「教え子を再び戦場に送るな」。三重県四日市市の小学校教員が、8月に開かれた平和学習の研修会で語った言葉だ。戦争体験者が少なくなる今、平和をどう教えるのか――。その問いに向き合う教員たちの学びの場を取材した。
この研修会は、四日市市・三重郡の教職員研修を担う三泗教育研修運営委員会の平和教育分科会が企画し、約80人が参加した。分科会では、各校での平和教育の実践を支え、地域の戦争遺産や聞き取りをもとに教材化を進めている。

三泗地区で80人が参加 平和学習研修会
この日は、平和学習の取り組みの実例が紹介された。校区が四日市空襲で大きな被害を受けた浜田小学校(北浜田町)では、毎年、児童に空襲について伝える時間を設けている。5年生の授業では語り部を招き、直接話を聞く機会をつくった。児童からは「戦争について知ったことをほかの人に伝えたい」といった前向きな感想が寄せられたという。
一方、討議では「四日市公害について学ぶ機会はあるが、四日市空襲を詳しく扱う授業はほとんどない」という声も上がった。国語の教材などで戦争を扱うことはあるものの、どこまで踏み込むかは教員の裁量に委ねられている。
鈴鹿市出身の教員は「教職に就くまで四日市に空襲があったことを知らなかった。大人が正しい情報を得て、知識をつけていかないといけない」と話した。
出口敦子さんが語る“語り継ぐ”活動
今年度の分科会テーマは「語り継ぐ」。この日は、四日市空襲の体験談を朗読し、動画「四日市空襲を語り継ぐ」を制作している出口敦子さん(四日市市在住)を講師に招いた。出口さん自身は戦争を経験していないが、朗読会や講演を続けてきた。今回の講演依頼も、出口さんの地道な活動を知ったことがきっかけだったという。

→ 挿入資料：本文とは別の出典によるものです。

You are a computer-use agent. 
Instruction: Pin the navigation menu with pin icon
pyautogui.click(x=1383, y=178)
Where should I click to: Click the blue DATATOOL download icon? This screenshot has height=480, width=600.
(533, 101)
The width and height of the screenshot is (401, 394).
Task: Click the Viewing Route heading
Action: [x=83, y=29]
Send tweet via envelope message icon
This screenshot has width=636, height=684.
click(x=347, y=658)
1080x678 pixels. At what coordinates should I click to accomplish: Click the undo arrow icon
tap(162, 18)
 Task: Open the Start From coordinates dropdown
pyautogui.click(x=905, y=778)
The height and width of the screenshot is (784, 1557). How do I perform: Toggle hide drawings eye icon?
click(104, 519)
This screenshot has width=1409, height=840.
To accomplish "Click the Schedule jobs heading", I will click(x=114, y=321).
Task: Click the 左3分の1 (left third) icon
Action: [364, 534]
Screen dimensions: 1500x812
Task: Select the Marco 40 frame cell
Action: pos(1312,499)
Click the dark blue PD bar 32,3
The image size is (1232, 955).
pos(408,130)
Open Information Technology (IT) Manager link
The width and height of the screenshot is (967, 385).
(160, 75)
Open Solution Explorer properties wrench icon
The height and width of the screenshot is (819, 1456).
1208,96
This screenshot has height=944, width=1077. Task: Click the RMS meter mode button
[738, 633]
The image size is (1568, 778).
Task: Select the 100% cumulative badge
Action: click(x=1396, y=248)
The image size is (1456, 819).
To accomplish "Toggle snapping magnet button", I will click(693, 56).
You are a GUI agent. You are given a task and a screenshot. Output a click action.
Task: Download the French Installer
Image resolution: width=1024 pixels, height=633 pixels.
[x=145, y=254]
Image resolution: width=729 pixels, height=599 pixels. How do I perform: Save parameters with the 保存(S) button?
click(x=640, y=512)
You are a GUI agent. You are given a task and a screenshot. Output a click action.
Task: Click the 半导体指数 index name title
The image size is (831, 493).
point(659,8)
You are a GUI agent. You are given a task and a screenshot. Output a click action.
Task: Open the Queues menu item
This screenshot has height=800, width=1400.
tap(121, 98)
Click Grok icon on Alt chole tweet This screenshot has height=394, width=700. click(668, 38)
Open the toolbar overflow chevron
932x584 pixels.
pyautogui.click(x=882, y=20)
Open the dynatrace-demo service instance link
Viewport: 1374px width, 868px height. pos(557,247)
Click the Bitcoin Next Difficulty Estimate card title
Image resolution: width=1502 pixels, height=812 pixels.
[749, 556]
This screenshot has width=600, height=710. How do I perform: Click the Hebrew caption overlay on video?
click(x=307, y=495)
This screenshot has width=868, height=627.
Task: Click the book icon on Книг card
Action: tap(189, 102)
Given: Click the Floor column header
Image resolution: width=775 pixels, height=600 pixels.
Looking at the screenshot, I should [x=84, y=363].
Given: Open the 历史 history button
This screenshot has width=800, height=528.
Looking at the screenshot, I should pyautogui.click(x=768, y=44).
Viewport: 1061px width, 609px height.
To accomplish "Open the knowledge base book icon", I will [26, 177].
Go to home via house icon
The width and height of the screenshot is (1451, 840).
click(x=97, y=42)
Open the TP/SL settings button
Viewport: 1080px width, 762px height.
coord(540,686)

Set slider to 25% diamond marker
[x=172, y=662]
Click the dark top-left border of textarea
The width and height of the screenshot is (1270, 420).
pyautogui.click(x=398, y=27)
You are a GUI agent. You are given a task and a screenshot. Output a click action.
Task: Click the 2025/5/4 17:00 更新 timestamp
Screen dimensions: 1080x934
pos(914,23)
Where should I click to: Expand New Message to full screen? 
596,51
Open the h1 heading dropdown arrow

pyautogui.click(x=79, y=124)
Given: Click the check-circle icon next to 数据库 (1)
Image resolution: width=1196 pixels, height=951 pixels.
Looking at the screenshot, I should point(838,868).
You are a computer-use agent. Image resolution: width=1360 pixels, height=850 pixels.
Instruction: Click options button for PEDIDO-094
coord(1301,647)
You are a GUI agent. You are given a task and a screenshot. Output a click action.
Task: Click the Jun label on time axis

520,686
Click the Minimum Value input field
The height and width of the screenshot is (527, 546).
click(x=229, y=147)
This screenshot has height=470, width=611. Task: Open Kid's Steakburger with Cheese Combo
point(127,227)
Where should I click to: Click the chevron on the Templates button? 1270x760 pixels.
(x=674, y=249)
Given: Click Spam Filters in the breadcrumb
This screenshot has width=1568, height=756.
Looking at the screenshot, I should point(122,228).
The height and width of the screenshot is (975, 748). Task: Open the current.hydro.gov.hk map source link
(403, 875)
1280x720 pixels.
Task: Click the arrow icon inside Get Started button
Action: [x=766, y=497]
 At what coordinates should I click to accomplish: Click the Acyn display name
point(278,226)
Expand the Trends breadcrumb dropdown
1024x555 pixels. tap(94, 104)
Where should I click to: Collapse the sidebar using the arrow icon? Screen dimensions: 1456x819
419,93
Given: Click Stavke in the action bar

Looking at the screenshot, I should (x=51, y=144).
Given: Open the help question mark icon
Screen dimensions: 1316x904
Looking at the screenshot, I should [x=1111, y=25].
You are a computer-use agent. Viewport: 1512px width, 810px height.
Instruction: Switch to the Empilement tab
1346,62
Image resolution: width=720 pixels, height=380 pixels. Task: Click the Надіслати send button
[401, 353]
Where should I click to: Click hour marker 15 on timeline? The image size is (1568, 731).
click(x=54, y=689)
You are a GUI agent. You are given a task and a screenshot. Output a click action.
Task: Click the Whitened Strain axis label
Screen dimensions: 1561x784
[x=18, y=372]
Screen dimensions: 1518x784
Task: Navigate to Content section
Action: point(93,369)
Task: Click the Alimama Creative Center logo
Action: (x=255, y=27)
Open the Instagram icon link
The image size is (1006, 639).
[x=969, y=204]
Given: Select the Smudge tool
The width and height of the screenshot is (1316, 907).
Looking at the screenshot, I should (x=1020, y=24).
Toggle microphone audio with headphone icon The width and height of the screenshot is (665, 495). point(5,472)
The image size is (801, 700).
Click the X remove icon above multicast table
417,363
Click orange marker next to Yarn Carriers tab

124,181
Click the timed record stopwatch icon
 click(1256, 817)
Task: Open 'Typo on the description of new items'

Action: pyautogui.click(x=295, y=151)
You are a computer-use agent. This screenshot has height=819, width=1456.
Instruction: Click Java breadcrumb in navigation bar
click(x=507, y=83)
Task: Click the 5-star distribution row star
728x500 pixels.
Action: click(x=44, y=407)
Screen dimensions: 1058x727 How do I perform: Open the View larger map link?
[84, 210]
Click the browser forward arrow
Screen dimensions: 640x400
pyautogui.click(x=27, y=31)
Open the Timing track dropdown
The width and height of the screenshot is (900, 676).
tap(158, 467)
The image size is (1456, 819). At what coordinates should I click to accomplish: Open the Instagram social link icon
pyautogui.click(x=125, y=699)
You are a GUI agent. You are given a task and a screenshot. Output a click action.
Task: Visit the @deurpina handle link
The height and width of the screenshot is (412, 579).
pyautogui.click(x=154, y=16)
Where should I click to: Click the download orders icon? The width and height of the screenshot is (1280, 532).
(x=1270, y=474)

出口さんは、動画を見た台湾の国立大学の研究チームと交流が生まれ、今年1月に台湾を訪れた。現地では手厚いもてなしを受け、日本海軍が残した燃料廠の遺跡を見学した。台湾の人々がその遺跡に戦争の忌まわしい記憶ではなく、歴史的・芸術的価値を見いだしていることが印象的だったという。
また、通訳の女性から「日本にわだかまりがあったが、日本も米軍の攻撃を受けたと知り、気持ちが変わった」と聞き、胸を打たれたと語った。教員らは、これまで聞いてきた戦争体験とは異なる視点に耳を傾けていた。
教員たちが感じた課題とこれから
出口さんの講演を聞き、戦争を伝えることの重さを改めて感じた教員もいた。また、戦争が遠い過去ではなく、「自分たちが伝えるべき課題」だと感じたと話す教員もいた。
浜田小学校の教員は「戦場に子どもたちを送り出す世界にしたくない。平和学習を他人事にしないため、生の声を聞くなど多くの体験をさせたい」と話した。
研修会を企画した八郷小学校の教員は「語り部が少なくなり、話を聞く機会が減っていくことは避けられないが、今回の学びを生かし、今ある資料から学び、自分自身が語り部となって平和教育を続けたい」と語った。

出口さんは「四日市では戦争の資料がほとんど残っていないが、書き残された手記を読むことはできる。体験談を繰り返し伝え、それが子どもたちの成長の糧になれば」と話した。戦争体験者の声が届きにくくなる中、教員たちは今ある記録を手がかりに、平和をどう伝えるかを模索している。